Paradoks Waktu: Timeline

Marion D'rossi
Chapter #5

Kebersamaan di Tahun 2050 [1]

Hari yang baru telah dimulai. Hari ini merupakan hari kedua aku berada di tahun 2050. Juga hari kedua aku melihat senyuman merekah yang dengan hangat menyambutku bangun tidur. Andini. Perempuan cantik bermata sipit itu sedang ada di hadapanku ketika aku perlahan-lahan membuka mata. Awalnya, aku pikir dengan tidur bisa membuatku kembali ke tahun asalku. Sayangnya, harapan itu tanggal dengan mudah ketika aku melihat Andini, terlebih lagi menciumi wangi tubuhnya yang semerbak dipenuhi aroma melati yang begitu kusuka. Membuat diriku langsung ingin berfantasi bahkan setelah baru saja bangun tidur. Bukan berarti aku berharap untuk cepat-cepat kembali. Sebab, aku merasa sudah punya tempat untuk kembali. Karena itu, kepulangan adalah perihal yang kemungkinan besar sangat tidak aku harapkan saat ini. Lagi pula, sejauh ingatan yang bisa aku gali, aku adalah orang yang tidak punya cukup banyak teman. Jadi, bersama dengan Andini sudah cukup membuatku merasa tak kesepian.

“Oh, kamu sudah bangun,” kata Andini seraya menatapku dengan senyuman indah. Dia tampak membungkuk dengan kepala yang berada di atas wajahku. Kami hanya dipisahkan oleh jarak yang tak cukup renggang. Sehingga itu, bahkan napasnya pun dapat kuciumi, menelusup dengan cepat ke dalam lubang pernapasanku. Sungguh-sungguh kenyataan yang indah dan memabukkan. Jika ini sebuah kenyataan yang mutlak, maka aku tidak ingin cepat-cepat kembali ke tahun asalku. Namun, lagi-lagi itu tidak mungkin terjadi. Sebab, bagaimanapun juga, semua ini masih kuanggap sebagai kenyataan semu yang hanya menjadi pengecoh dalam benakku untuk menemukan jati diriku.

Tak lupa diriku dengan begitu banyak pertanyaan yang harus segera terjawab. Juga, tentu tujuanku sudah jelas bahwa aku mungkin sedang diminta Tuhan untuk berkelana di masa ini dan menemukan diriku atau ada hal lain yang jauh lebih rumit dan penting dari itu. Yang jelas, aku mungkin hanya punya satu pilihan: menikmati petualangan ini, baik dalam keadaan suka dan duka.

Aku mengusap-usap kelopak mata, lalu beranjak bangkit dari sofa. Mulai duduk. Menguap untuk mengawali aktivitas pagi ini.
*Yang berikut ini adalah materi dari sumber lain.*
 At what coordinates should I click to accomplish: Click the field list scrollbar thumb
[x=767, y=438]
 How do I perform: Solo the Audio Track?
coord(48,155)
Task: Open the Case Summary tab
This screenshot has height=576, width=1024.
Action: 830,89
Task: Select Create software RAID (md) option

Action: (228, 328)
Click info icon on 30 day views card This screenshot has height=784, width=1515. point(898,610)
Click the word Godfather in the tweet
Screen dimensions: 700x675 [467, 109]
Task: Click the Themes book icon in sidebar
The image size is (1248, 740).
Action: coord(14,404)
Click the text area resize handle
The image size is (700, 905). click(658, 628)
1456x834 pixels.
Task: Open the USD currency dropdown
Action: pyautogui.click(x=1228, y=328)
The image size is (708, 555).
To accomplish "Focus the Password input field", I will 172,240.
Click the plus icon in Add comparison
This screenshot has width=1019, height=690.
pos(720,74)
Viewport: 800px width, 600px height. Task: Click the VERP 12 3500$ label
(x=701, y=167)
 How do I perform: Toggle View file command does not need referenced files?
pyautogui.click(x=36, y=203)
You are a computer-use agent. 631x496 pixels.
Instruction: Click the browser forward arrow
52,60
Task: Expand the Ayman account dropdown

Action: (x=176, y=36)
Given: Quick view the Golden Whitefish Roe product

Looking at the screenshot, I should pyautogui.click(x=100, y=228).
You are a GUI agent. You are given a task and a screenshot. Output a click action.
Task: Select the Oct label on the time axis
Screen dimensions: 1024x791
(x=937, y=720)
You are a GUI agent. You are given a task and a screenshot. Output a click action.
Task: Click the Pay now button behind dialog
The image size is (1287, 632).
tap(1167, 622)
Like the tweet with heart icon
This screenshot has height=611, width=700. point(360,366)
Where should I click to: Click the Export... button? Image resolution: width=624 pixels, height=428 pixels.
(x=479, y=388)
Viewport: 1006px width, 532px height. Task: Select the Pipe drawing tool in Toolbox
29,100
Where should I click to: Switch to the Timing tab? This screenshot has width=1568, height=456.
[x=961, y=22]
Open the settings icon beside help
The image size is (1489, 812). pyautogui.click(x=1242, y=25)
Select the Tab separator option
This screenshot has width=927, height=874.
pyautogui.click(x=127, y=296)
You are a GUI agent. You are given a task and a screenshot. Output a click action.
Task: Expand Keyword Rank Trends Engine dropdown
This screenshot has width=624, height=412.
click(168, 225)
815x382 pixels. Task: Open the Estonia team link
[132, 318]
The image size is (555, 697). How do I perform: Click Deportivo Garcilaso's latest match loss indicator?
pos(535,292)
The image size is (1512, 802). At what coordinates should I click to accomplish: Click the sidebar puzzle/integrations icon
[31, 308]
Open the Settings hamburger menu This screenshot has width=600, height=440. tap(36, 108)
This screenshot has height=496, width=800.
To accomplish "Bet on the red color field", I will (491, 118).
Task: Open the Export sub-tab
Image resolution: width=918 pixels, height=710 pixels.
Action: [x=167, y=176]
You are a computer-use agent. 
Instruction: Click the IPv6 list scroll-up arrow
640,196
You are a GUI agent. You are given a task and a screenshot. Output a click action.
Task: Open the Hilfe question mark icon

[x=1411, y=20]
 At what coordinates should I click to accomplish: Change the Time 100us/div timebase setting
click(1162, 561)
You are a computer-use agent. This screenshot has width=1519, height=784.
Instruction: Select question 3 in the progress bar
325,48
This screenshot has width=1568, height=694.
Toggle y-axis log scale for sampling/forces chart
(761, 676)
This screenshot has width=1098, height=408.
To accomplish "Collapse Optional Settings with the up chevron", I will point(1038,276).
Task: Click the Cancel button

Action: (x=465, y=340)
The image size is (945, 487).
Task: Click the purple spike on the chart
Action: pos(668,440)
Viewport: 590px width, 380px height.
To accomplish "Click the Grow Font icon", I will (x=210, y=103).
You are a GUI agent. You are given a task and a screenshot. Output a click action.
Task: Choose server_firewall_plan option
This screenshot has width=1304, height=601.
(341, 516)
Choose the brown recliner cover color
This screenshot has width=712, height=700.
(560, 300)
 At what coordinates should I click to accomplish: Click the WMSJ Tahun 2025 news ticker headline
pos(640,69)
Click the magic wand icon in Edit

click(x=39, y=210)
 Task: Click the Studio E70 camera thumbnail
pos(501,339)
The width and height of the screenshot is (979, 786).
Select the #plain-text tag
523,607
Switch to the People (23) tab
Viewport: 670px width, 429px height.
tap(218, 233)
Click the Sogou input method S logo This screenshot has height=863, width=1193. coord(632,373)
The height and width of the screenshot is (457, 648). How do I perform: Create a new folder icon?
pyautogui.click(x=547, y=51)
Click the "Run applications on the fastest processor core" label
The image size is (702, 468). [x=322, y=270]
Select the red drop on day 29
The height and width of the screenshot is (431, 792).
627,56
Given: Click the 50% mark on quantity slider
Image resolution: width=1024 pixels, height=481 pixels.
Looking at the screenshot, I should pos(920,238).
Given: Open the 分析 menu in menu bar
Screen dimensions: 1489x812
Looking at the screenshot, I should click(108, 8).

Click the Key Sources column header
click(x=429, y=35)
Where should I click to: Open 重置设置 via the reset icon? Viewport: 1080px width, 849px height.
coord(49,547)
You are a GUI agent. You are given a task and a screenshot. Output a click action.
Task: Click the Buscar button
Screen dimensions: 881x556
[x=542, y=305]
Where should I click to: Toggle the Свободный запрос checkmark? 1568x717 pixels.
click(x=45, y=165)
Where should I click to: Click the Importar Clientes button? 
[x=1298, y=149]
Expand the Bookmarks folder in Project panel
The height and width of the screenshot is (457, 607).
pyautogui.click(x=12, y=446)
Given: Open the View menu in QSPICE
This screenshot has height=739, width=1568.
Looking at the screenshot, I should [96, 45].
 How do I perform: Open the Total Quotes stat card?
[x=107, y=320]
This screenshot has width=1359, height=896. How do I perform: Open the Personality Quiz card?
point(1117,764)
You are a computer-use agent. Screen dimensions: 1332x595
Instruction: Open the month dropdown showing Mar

“Jam berapa, An?” tanyaku sambil merapikan rambut yang berantakan.

“Jam tujuh.” Andini menjawab singkat sambil duduk di sofa yang lainnya.

“Jam tujuh?! Sepertinya, ini pertama kalinya aku bangun jam tujuh pagi,” pungkasku dengan sedikit kebanggaan.

“Pertama kali? Memang biasanya kamu bangun jam berapa?”

“Mungkin jam delapan paling cepat. Itu pun mungkin. Intinya, ingatanku masih samar-samar.”